__Description of the task__. Please return the listing below from the line with "Given: Click the $10B+ statistic" through its last line, exactly, and include nothing else.
(Source material begins)
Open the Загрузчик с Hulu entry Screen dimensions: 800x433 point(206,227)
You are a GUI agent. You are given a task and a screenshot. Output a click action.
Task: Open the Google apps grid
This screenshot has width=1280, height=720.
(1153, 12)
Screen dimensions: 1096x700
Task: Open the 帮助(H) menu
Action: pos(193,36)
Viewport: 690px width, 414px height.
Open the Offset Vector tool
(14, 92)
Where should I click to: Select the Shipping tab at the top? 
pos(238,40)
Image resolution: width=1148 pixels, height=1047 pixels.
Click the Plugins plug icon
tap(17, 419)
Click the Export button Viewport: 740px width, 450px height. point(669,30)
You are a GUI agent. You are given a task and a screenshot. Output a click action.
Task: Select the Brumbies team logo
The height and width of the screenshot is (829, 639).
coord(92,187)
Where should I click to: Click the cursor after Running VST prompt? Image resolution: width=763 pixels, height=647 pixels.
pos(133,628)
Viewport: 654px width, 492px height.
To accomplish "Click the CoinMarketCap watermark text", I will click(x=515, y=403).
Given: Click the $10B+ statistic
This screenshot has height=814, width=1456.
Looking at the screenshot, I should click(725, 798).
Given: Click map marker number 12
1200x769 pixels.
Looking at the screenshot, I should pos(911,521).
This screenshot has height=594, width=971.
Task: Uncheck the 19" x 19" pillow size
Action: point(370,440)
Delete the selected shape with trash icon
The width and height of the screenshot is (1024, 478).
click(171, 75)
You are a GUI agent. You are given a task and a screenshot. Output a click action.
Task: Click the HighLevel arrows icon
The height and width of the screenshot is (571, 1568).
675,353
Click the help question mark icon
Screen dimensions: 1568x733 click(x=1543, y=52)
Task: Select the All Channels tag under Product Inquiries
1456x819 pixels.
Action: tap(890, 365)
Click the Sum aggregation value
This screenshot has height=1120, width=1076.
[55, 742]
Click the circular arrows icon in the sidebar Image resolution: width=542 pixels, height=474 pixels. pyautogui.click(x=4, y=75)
(Source material ends)
__Result__.
Given: Click the $10B+ statistic
This screenshot has height=814, width=1456.
Looking at the screenshot, I should click(725, 798).
Given: Click map marker number 12
1200x769 pixels.
Looking at the screenshot, I should pos(911,521).
This screenshot has height=594, width=971.
Task: Uncheck the 19" x 19" pillow size
Action: point(370,440)
Delete the selected shape with trash icon
The width and height of the screenshot is (1024, 478).
click(171, 75)
You are a GUI agent. You are given a task and a screenshot. Output a click action.
Task: Click the HighLevel arrows icon
The height and width of the screenshot is (571, 1568).
675,353
Click the help question mark icon
Screen dimensions: 1568x733 click(x=1543, y=52)
Task: Select the All Channels tag under Product Inquiries
1456x819 pixels.
Action: tap(890, 365)
Click the Sum aggregation value
This screenshot has height=1120, width=1076.
[55, 742]
Click the circular arrows icon in the sidebar Image resolution: width=542 pixels, height=474 pixels. pyautogui.click(x=4, y=75)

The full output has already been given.